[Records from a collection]
....................
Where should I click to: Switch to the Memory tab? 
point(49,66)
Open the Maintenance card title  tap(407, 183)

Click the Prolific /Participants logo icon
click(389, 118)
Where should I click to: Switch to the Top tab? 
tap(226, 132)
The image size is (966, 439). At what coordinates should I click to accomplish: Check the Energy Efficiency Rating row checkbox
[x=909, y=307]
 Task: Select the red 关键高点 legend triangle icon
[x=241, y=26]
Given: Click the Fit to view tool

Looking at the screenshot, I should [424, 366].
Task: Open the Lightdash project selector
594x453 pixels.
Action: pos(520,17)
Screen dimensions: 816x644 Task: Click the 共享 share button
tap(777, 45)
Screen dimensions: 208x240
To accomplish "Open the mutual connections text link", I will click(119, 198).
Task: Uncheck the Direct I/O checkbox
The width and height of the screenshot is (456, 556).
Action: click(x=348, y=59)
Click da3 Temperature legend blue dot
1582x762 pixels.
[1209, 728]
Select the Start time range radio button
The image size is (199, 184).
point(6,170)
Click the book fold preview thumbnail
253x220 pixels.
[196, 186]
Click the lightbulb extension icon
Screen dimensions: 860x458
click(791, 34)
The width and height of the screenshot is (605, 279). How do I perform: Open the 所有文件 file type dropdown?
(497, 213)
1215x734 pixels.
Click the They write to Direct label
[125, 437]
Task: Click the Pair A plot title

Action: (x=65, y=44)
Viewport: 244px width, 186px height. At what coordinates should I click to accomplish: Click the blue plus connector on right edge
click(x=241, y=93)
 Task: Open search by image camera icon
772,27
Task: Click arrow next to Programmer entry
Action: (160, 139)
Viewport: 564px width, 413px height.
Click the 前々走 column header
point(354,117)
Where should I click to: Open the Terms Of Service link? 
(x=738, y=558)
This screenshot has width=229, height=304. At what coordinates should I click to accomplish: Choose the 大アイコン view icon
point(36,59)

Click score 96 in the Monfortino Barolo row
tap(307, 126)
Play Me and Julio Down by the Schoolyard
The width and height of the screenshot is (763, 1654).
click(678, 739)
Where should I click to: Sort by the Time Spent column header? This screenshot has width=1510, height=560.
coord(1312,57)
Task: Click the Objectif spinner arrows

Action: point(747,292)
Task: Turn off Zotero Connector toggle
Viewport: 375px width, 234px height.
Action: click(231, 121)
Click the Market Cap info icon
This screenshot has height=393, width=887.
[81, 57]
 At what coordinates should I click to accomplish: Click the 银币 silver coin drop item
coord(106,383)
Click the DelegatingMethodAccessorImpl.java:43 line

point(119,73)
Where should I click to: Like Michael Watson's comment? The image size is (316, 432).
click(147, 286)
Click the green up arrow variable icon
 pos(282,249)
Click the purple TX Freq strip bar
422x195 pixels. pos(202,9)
....................
## Task
All records shown above are to be given again verbatim.

## Answer to the exercise
Where should I click to: Switch to the Memory tab? 
point(49,66)
Open the Maintenance card title  tap(407, 183)

Click the Prolific /Participants logo icon
click(389, 118)
Where should I click to: Switch to the Top tab? 
tap(226, 132)
The image size is (966, 439). At what coordinates should I click to accomplish: Check the Energy Efficiency Rating row checkbox
[x=909, y=307]
 Task: Select the red 关键高点 legend triangle icon
[x=241, y=26]
Given: Click the Fit to view tool

Looking at the screenshot, I should [424, 366].
Task: Open the Lightdash project selector
594x453 pixels.
Action: pos(520,17)
Screen dimensions: 816x644 Task: Click the 共享 share button
tap(777, 45)
Screen dimensions: 208x240
To accomplish "Open the mutual connections text link", I will click(119, 198).
Task: Uncheck the Direct I/O checkbox
The width and height of the screenshot is (456, 556).
Action: click(x=348, y=59)
Click da3 Temperature legend blue dot
1582x762 pixels.
[1209, 728]
Select the Start time range radio button
The image size is (199, 184).
point(6,170)
Click the book fold preview thumbnail
253x220 pixels.
[196, 186]
Click the lightbulb extension icon
Screen dimensions: 860x458
click(791, 34)
The width and height of the screenshot is (605, 279). How do I perform: Open the 所有文件 file type dropdown?
(497, 213)
1215x734 pixels.
Click the They write to Direct label
[125, 437]
Task: Click the Pair A plot title

Action: (x=65, y=44)
Viewport: 244px width, 186px height. At what coordinates should I click to accomplish: Click the blue plus connector on right edge
click(x=241, y=93)
 Task: Open search by image camera icon
772,27
Task: Click arrow next to Programmer entry
Action: (160, 139)
Viewport: 564px width, 413px height.
Click the 前々走 column header
point(354,117)
Where should I click to: Open the Terms Of Service link? 
(x=738, y=558)
This screenshot has width=229, height=304. At what coordinates should I click to accomplish: Choose the 大アイコン view icon
point(36,59)

Click score 96 in the Monfortino Barolo row
tap(307, 126)
Play Me and Julio Down by the Schoolyard
The width and height of the screenshot is (763, 1654).
click(678, 739)
Where should I click to: Sort by the Time Spent column header? This screenshot has width=1510, height=560.
coord(1312,57)
Task: Click the Objectif spinner arrows

Action: point(747,292)
Task: Turn off Zotero Connector toggle
Viewport: 375px width, 234px height.
Action: click(231, 121)
Click the Market Cap info icon
This screenshot has height=393, width=887.
[81, 57]
 At what coordinates should I click to accomplish: Click the 银币 silver coin drop item
coord(106,383)
Click the DelegatingMethodAccessorImpl.java:43 line

point(119,73)
Where should I click to: Like Michael Watson's comment? The image size is (316, 432).
click(147, 286)
Click the green up arrow variable icon
 pos(282,249)
Click the purple TX Freq strip bar
422x195 pixels. pos(202,9)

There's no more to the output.